I've been getting more and more requests to mention www.nciku.com, so now I finally am.Before I even start, I have to say it's a really, really hard website name to remember, which is a shame because there are some good things on it. This will not be a comprehensive review, but just a few of the highlights (and lowlights).The dictionary itself is colorful, but I find it difficult to use and difficult to read. Here are my complaints about the dictionary portion:

  1. The English and Chinese are all mixed in together, which leads to a whole lot of scrolling down before you find what you're looking for.
  2. Sometimes there is no pinyin for hanzi examples. It was only after using the site for a while that I discovered there is a mouse-over feature that displays the pinyin. Even so, it's often long and hard to read in a bubble-tip format.
  3. Sometimes the tones don't appear for the pinyin.
  4. Mixed pinyin and English searches are not allowed.

Overall, the dictionary has a little too much geegaw and clutter for my liking (like stars and green icons). But then again, I prefer a meat-and-potatoes dictionary display (like MDBG).Now let's move on to what I consider the best part of the site: the conversation bank.

Good Things:

  1. Every conversation has a transcript in English, pinyin, and hanzi.
  2. Every conversation has an automated text-to-speech bot that lets you hear the Chinese or English pronounced.
+ + + +
What to work on:
1. List the complaints the nciku.com review makes about the site's dictionary portion.
2. In the nciku.com review, what does the author consider the best part of the site?
3. Continue the review of nciku.com from where it ends.

Collected data entries:
+ + + +
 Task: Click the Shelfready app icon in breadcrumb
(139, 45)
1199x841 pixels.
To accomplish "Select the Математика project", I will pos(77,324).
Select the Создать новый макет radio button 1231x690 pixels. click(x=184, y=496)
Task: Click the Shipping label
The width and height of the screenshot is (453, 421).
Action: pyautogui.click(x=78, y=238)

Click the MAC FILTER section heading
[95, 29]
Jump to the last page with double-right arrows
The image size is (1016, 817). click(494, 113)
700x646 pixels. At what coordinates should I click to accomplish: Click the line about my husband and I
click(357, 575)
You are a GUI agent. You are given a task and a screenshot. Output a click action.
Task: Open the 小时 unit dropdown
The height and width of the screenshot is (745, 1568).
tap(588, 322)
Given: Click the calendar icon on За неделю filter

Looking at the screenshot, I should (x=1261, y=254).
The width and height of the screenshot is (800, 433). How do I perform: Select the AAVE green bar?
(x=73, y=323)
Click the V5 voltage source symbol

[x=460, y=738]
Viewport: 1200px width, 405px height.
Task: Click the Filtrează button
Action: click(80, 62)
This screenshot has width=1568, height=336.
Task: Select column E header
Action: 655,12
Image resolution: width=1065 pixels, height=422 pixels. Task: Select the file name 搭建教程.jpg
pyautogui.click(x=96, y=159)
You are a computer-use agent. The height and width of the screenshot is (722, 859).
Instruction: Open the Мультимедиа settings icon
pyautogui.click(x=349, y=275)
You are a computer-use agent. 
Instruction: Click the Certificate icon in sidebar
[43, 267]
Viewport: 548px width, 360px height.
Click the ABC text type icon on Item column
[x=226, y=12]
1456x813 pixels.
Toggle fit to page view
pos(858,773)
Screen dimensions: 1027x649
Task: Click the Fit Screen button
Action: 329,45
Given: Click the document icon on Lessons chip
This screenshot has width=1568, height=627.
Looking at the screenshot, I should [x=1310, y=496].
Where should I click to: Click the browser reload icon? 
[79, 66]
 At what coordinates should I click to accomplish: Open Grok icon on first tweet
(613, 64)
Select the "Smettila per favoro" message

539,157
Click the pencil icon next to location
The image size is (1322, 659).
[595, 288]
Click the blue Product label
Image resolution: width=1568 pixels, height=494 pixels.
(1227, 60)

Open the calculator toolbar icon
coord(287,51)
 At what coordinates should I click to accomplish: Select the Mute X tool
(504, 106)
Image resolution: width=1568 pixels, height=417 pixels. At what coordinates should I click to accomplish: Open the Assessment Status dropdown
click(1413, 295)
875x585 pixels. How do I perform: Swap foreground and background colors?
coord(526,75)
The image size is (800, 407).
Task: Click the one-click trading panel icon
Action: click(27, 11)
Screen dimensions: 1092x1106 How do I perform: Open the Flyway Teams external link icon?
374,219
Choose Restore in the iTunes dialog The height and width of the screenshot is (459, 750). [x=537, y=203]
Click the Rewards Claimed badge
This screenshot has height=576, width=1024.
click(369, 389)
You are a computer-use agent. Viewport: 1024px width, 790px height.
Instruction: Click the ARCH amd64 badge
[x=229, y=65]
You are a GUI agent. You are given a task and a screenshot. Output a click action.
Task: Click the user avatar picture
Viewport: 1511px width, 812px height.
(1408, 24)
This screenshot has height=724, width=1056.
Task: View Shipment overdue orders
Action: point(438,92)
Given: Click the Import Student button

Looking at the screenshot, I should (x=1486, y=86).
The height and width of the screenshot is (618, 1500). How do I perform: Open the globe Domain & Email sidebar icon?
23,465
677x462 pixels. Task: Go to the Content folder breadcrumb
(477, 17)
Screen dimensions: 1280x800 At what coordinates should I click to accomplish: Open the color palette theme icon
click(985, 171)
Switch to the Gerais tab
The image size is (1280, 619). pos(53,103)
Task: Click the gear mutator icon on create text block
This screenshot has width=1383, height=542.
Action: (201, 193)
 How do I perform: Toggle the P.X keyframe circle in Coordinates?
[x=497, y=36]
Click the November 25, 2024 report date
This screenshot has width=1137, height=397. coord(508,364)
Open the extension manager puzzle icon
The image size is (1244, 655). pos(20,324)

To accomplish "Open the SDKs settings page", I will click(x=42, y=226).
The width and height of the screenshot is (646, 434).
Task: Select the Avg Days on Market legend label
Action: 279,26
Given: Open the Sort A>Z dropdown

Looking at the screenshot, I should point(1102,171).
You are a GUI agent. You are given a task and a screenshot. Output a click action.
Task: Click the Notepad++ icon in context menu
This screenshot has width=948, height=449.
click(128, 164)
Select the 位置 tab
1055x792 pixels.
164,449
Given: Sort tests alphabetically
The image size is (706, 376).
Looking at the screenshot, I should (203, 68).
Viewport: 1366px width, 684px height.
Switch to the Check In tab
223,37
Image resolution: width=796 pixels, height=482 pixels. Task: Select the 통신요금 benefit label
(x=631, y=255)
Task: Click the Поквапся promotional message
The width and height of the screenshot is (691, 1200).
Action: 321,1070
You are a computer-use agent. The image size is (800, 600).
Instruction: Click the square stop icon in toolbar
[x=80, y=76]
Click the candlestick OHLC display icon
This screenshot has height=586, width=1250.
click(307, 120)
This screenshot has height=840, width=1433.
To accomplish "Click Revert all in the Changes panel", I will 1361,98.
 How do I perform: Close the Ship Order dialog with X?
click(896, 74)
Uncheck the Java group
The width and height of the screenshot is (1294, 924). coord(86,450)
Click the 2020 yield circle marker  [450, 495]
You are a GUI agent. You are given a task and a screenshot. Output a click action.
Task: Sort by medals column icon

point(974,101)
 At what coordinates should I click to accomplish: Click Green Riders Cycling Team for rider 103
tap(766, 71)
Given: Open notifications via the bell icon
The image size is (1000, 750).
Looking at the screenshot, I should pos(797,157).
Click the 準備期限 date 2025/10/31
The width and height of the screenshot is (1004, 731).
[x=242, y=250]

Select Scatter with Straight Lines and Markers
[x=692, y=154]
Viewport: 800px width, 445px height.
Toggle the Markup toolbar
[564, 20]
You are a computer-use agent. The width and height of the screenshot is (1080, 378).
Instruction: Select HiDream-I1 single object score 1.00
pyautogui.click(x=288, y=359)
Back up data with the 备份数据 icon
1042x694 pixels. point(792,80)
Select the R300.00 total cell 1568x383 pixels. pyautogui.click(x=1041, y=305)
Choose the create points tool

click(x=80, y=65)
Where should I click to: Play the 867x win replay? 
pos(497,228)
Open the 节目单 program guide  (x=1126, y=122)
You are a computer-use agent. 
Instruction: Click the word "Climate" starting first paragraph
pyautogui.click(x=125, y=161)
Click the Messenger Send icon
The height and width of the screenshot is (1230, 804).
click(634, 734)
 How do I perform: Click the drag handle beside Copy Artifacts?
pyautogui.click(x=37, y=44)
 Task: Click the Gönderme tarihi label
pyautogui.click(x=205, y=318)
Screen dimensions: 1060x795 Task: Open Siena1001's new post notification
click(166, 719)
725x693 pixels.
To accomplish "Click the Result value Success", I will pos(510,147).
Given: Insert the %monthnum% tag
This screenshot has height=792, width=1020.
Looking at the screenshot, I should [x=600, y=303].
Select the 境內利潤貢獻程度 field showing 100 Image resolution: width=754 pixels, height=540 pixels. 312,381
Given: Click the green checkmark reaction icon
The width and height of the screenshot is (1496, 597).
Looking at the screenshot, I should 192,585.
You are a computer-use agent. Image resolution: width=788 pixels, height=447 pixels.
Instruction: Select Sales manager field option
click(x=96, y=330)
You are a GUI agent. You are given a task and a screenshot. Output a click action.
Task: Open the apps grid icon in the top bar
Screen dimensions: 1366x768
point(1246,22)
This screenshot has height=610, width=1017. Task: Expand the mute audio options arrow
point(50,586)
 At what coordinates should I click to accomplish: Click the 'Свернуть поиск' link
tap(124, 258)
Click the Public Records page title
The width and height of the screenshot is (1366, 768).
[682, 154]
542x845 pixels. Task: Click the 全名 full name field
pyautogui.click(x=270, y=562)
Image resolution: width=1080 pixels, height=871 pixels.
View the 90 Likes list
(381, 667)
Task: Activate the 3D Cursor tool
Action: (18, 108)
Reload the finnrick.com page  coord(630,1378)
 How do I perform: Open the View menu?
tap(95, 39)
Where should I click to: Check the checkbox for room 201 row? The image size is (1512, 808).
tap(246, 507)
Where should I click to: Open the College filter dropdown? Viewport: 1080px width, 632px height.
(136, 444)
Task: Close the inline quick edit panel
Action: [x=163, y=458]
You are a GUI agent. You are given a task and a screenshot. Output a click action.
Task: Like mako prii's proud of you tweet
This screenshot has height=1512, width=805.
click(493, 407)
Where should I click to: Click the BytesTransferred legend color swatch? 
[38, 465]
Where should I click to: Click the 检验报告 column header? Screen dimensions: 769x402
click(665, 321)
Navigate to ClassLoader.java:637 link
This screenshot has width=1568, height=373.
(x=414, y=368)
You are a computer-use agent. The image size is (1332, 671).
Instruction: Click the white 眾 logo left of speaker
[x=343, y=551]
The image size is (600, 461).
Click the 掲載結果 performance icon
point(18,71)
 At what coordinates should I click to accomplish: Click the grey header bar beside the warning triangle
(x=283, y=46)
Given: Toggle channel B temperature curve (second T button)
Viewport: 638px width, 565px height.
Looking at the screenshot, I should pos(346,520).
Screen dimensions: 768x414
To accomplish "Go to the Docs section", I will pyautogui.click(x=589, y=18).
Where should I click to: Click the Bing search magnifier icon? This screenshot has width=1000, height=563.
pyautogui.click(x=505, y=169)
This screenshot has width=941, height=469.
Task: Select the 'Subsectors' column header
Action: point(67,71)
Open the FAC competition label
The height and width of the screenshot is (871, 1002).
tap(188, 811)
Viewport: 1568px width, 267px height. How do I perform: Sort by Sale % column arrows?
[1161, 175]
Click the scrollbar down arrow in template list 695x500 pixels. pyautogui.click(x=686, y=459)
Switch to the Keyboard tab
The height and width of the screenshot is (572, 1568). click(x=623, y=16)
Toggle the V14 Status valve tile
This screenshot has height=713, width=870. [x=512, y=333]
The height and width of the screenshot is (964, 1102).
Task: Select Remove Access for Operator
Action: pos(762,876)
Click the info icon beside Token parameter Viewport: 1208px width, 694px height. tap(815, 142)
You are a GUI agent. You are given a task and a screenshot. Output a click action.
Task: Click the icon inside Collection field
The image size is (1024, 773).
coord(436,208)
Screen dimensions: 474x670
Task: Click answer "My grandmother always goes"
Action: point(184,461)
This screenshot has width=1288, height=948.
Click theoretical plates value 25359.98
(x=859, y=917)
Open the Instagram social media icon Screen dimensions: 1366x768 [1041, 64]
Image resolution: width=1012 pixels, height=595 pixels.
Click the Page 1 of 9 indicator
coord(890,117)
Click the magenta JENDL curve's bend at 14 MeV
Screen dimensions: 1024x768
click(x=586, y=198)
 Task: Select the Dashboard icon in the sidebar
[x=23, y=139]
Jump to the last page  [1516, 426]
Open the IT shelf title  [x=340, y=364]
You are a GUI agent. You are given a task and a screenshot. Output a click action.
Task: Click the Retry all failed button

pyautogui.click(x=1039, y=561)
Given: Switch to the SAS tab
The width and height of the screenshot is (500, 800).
+ + + +
Expected outputs:
1.
1. The English and Chinese are all mixed in together, so you have to scroll a long way to find what you're looking for.
2. Hanzi examples sometimes have no pinyin. A mouse-over feature displays it, but the bubble-tip is often long and hard to read.
3. Sometimes the tones don't appear for the pinyin.
4. Searches that mix pinyin and English are not allowed.

2. The conversation bank.

3.
  3. The pronunciation, while automated, is pretty good with only a few problems (see below).
  4. You can browse conversations by topic or search for conversations that use a single English word or compound hanzi word.
  5. The translations are pretty good. If I had to guess, I'd say most conversations were written first in Chinese by Chinese speakers and then translated into English, but I'm not sure.
  6. You can submit your own conversations. I didn't do this, because you have to sign up, but that's a very cool feature.

Pronunciation Problems:

All of these occur in this conversation about feeling cold. I suppose the developers of this site are borrowing some automated text-to-speech program, so they're not responsible for these problems. But I still want readers to be aware that these are some non-authentic elements of the pronunciation on this site.

  1. The initial "h" sounds like a "p" to me sometimes.
  2. Can't pronounce "érhuà" 儿化, like in "bǎo bèir" 宝贝儿. It should be two syllables but it is read as three.
  3. Tone changes are not exactly correct. For example "wǒ juéde" 我觉得 sounds like "wó juéde." Really, the 3rd tone before a 2nd tone should be really low, and not like another 2nd tone. Also the 5th tone "ba" 吧 after a 3rd tone (hǎo ba 好吧) should be higher than it is after the other three tones.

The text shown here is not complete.